First, check to see if the interest rate is flat or monthly. A flat interest rate is calculated from the size of the initial loan and is the same every month. A monthly rate is calculated from whatever the remaining amount is that month. Generally, a monthly rate will cost less over time because as you pay off your debt, the interest added onto each payment is reduced.
Also, check for additional fees. To make a profit on a low interest rate, banks may apply a steep processing fee for the loan. Another thing to take note of is a disbursement fee, which is a percentage taken by the bank when a loan is first given out.
Setting a timeline
The next thing you should consider is the loan tenure, which basically means how long you have to repay your loan and when repayment begins. Longer loan periods typically have higher interest rates, so go for the shortest time frame you can afford to make regular payments on.

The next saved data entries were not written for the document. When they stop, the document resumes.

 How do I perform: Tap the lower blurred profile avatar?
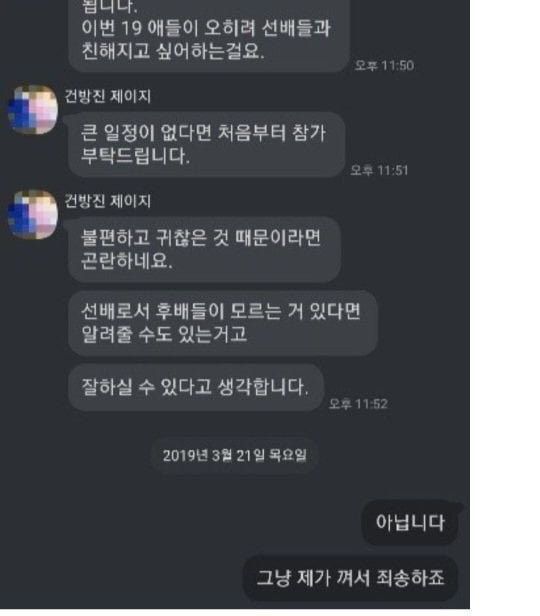tap(33, 214)
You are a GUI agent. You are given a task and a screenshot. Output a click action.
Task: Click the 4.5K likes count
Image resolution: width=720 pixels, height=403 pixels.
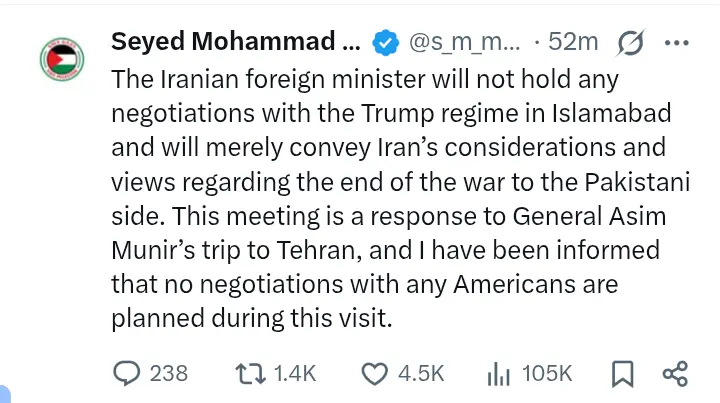421,373
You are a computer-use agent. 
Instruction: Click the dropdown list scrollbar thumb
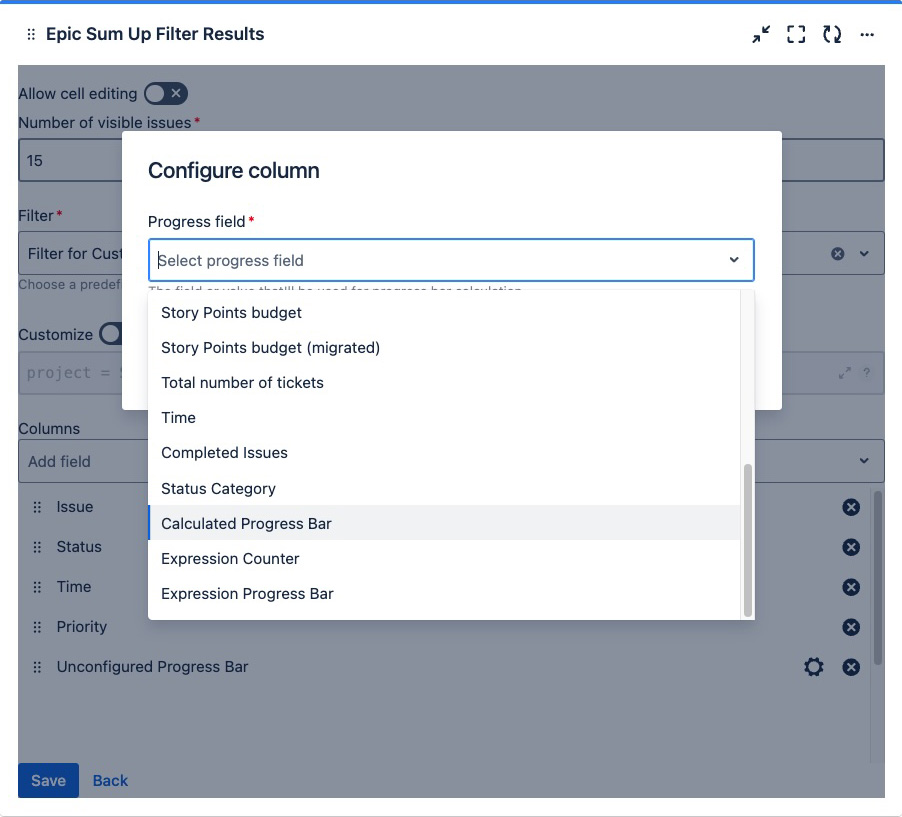[x=747, y=540]
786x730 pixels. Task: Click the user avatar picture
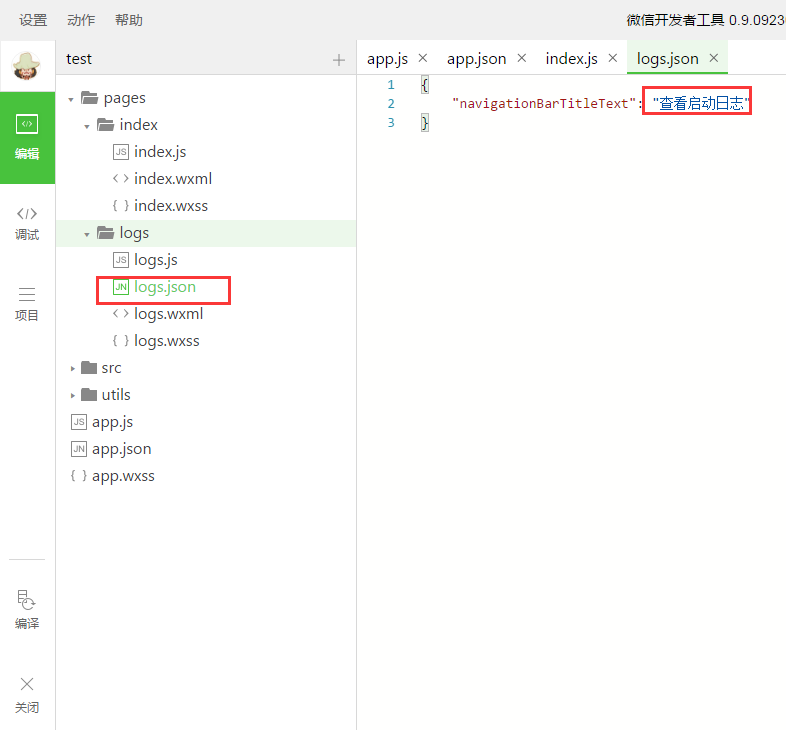(x=27, y=66)
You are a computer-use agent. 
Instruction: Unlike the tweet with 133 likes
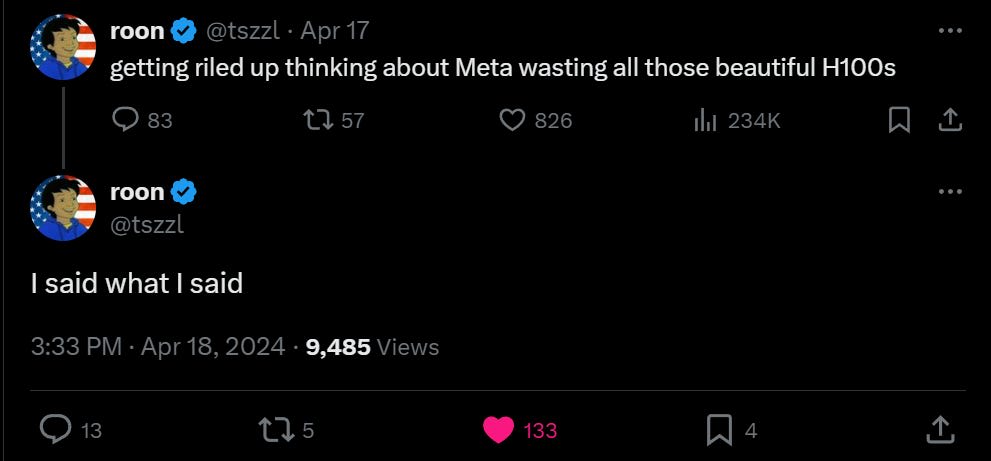[x=497, y=430]
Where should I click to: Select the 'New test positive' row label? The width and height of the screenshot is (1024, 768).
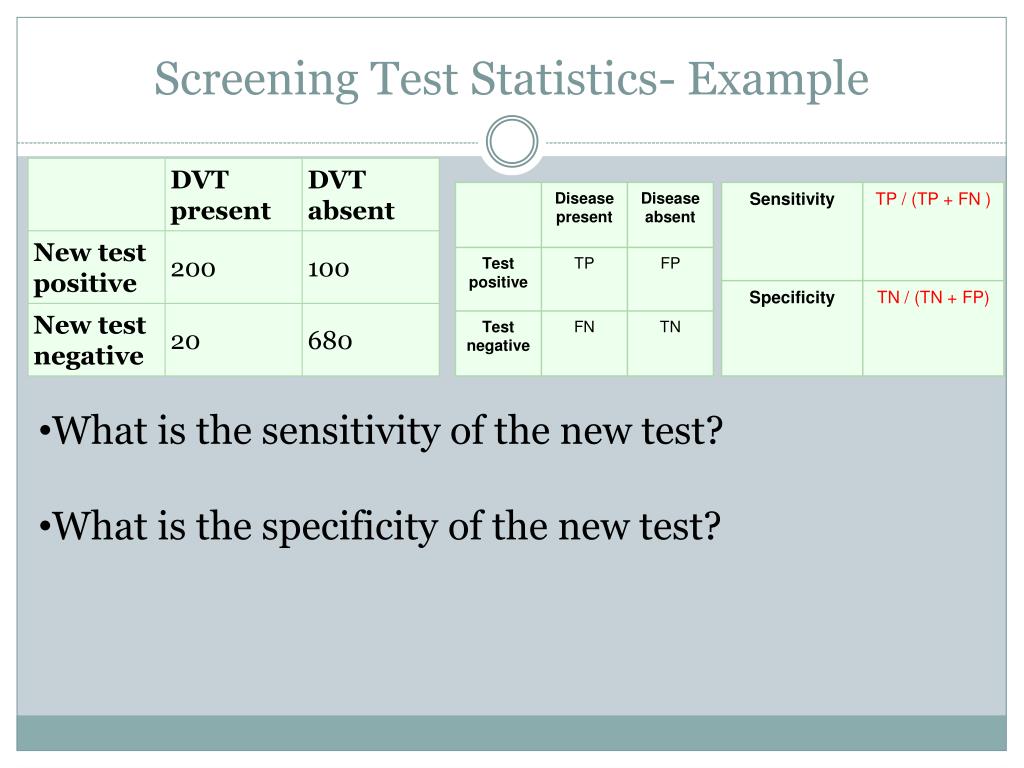pos(97,267)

Different banks have different payment timelines. OCBC, for example, has three student loan options: Standard, Graduated, and Graduated Plus. With Standard, you begin repaying
immediately after the loan is given out at an interest rate of 5.54 percent over five years. For Graduated, you pay only the interest until the end of your course; monthly instalments will only start after you graduate. For Graduated Plus, you pay interest on the loan for up to one year after the end of your course, and then pay monthly instalments from the second year onwards. While Graduated interest rates are lower, keep in mind that you’re paying interest over a longer period, so it’s not necessarily saving you money.
It’s payback time
Now that you’re ready to start paying off your loans, only one thing really matters: making your monthly payments on time. Late fees are no joke and unfortunately, there are no shortcuts here. Late fees for education loans start at $30 per payment.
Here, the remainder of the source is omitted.